Bohem v. Seabury

Supreme Court of Pennsylvania
Bohem v. Seabury, 141 Pa. 594 (Pa. 1891)
21 A. 674; 1891 Pa. LEXIS 1109
McCollum, Mitchell, Paxson, Sterbett, Williams

Bohem v. Seabury

Opinion of the Court

Per Curiam:

The single assignment of error is that “the court below erred in striking off the lien entered.” This presents the question whether there was such a defect apparent upon the face of the record as justified the action of the court. We think there was.

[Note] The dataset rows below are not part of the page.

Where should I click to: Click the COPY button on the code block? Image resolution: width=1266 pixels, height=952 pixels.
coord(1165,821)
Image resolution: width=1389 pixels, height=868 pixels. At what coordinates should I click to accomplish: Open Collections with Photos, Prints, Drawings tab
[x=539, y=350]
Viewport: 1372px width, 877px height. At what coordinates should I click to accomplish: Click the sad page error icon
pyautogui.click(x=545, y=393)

The claim was filed by “ Jacob A. Bohem, successor to Geissinger & Bohem, against James M. Seabury, owner or reputed owner and contractor,” under a special contract between Edward J. Geissinger, contractor, and James M. Seabury, as owner, for doing certain work, in and about the erection and construction of certain houses for the said Seabury. It was an entire contract for the consideration of $2,400. The lien was filed for a portion only of the work and materials referred to, amounting to $1,527.50; and there was no averment that he had completed the contract, or had been excused by the owner from doing so, or that the owner had prevented him from completing his contract. In other words, the lien upon its face showed that the contractor had not finished his work as specified in the contract. Prima facie, therefore, he was not en*597titled to recover. There was nothing upon the face of the lien which showed any right of action; on the contrary, it showed the reverse.

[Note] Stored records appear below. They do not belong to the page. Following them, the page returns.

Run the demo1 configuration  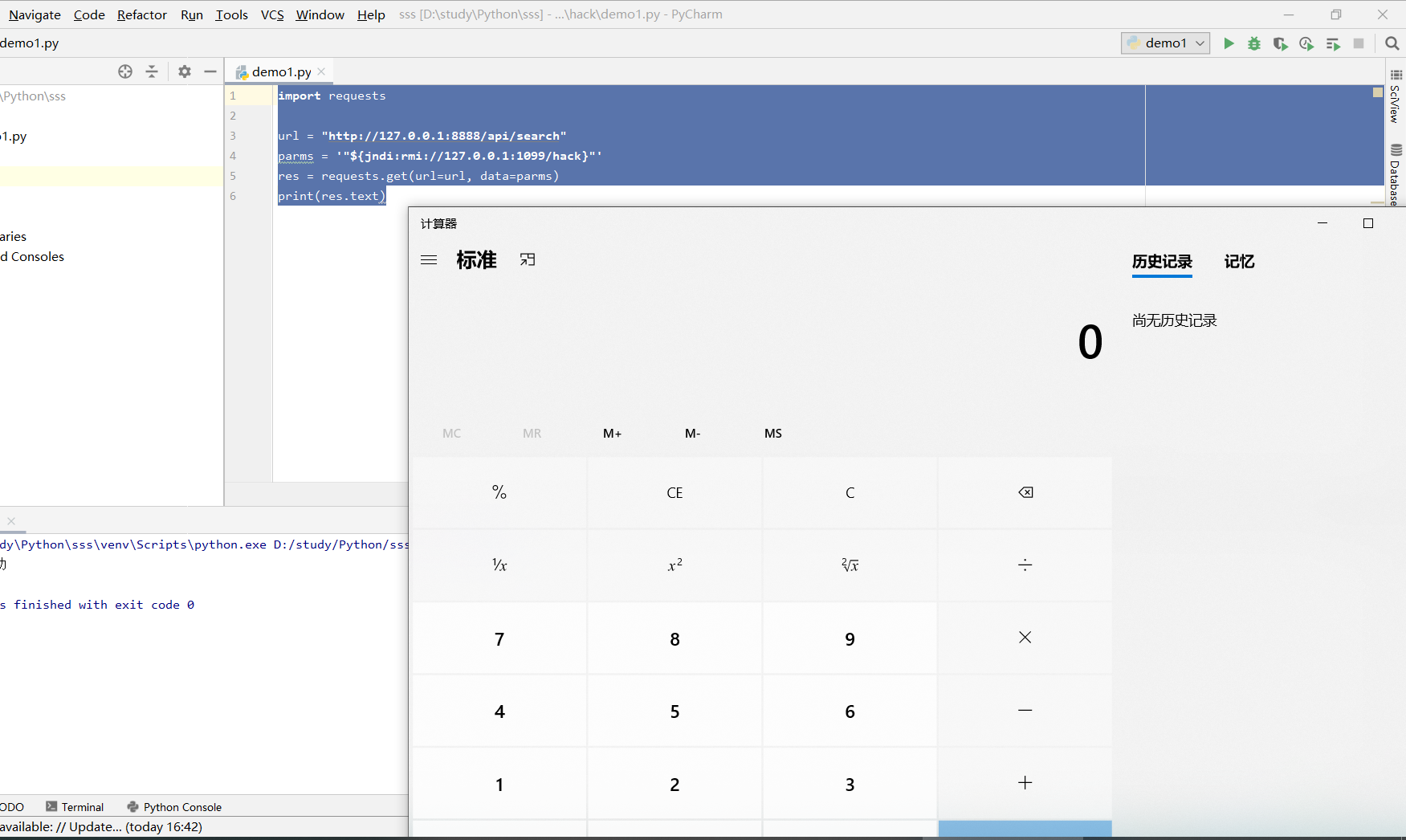1229,43

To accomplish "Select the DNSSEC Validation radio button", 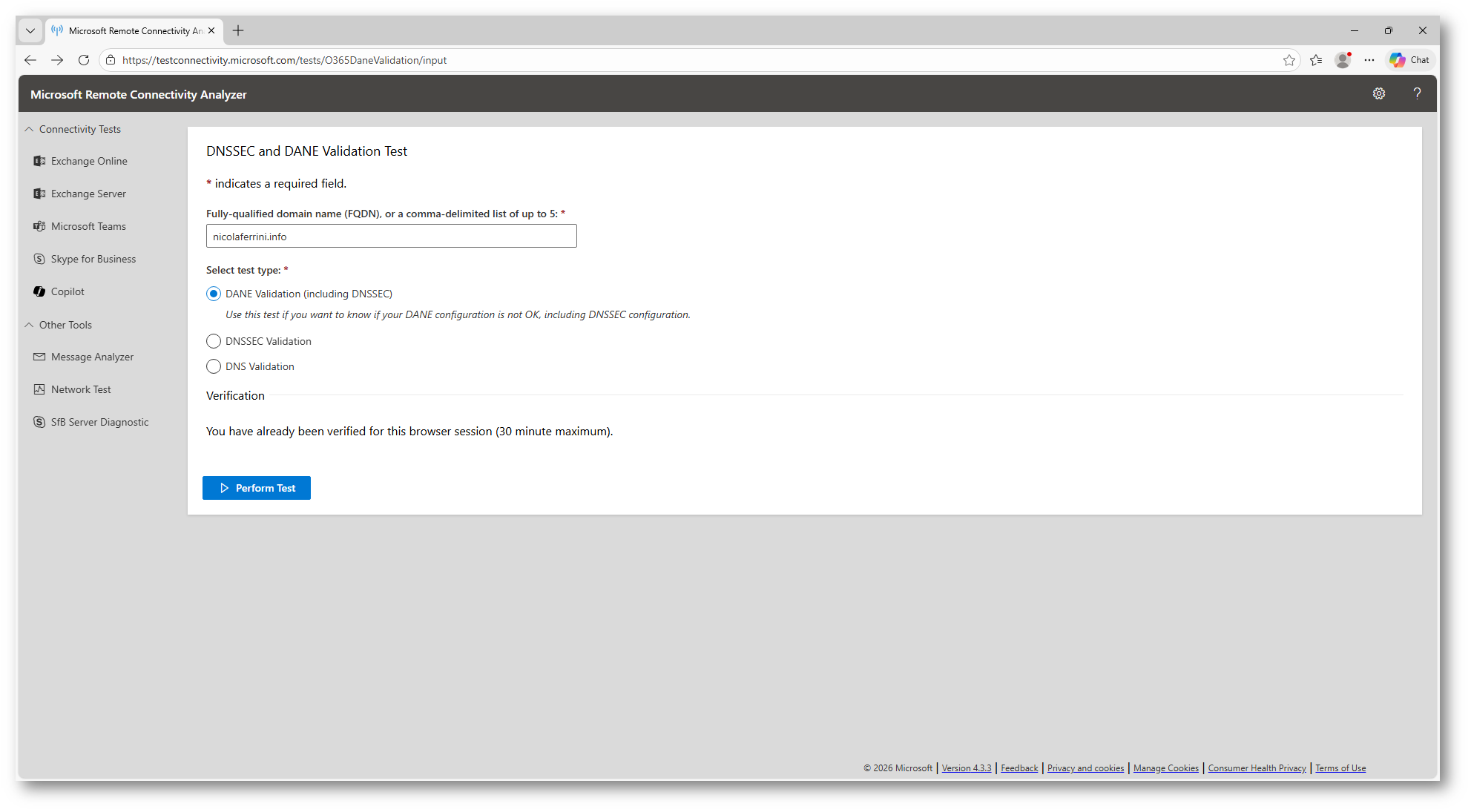I will click(x=214, y=341).
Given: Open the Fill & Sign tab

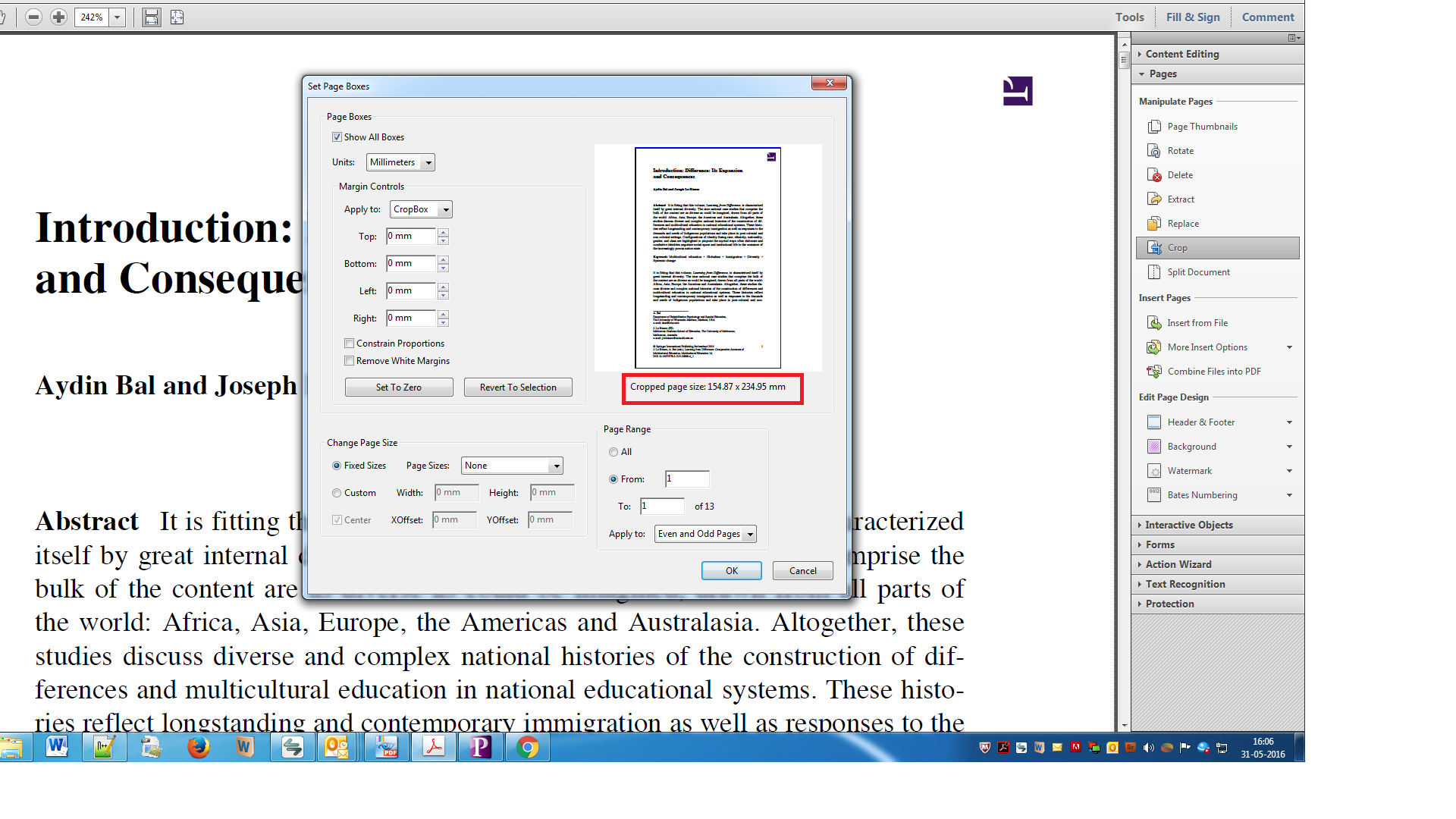Looking at the screenshot, I should [1193, 17].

Moreover, the plaintiff was a stranger to the contract, and has shown no right to avail himself of it in order to file a lien. The contract was with Geissinger, as before stated; the lien was filed by Bohem. There was no assignment of the contract; indeed, it was provided therein that “ the contractor shall not sub-let the work, or any part thereof, without consent in writing of the proprietor.” The averment in the claim that “ the said claimant, as a part of this, his claim, hath also attached hereto a contract (copy) made between the said James M. Sea-bury and Edward J. Geissinger, who was subsequently a member of the firm of Geissinger & Bohem, to which said firm this claimant is the legal successor,” does not help the matter, in our view of the case. The fact that Geissinger, subsequent to the contract, entered into partnership with Bohem and that the latter was the legal successor of said firm, does not create a contract relation with Seabury, or authorize him to file a lien under the contract between Geissinger and Seabury. This view renders it unnecessary to discuss the effect of the stipulation in the contract, in regard to the right of the contractor to file a lien, under the rulings in Long v. Caffrey, 98 Pa. 526; Scheid v. Rapp, 121 Pa. 593, and Schroeder v. Galland, 134 Pa. 277.

Judgment affirmed.

Reference

Full Case Name
J. A. BOHEM v. J. M. SEABURY
Cited By
5 cases
Status
Published
Syllabus
(a) A mechanics’-lien claim was filed by Bohem, successor to Geissinger & Bohem, against Seabury as owner, for a portion only of work done under an entire contract between Geissinger and Seabury, but with no averment that the contractor had completed the contract, or had been excused or prevented therefrom: 1. The claim as filed failing to aver performance of the entire contract or any relief of the contractor therefrom, and, moreover, as there was no assignment of the contract to the claimant the latter was a stranger thereto, it was not error to strike the claim from the record as defective. 2. The fact that Geissinger, subsequent to the contract, entered into partnership with Bohem, and that the latter was the legal successor of said firm, did not create a contract relation between him and Seabury, or authorize him to file a lien for work done under a contract between Geissinger and Seabury.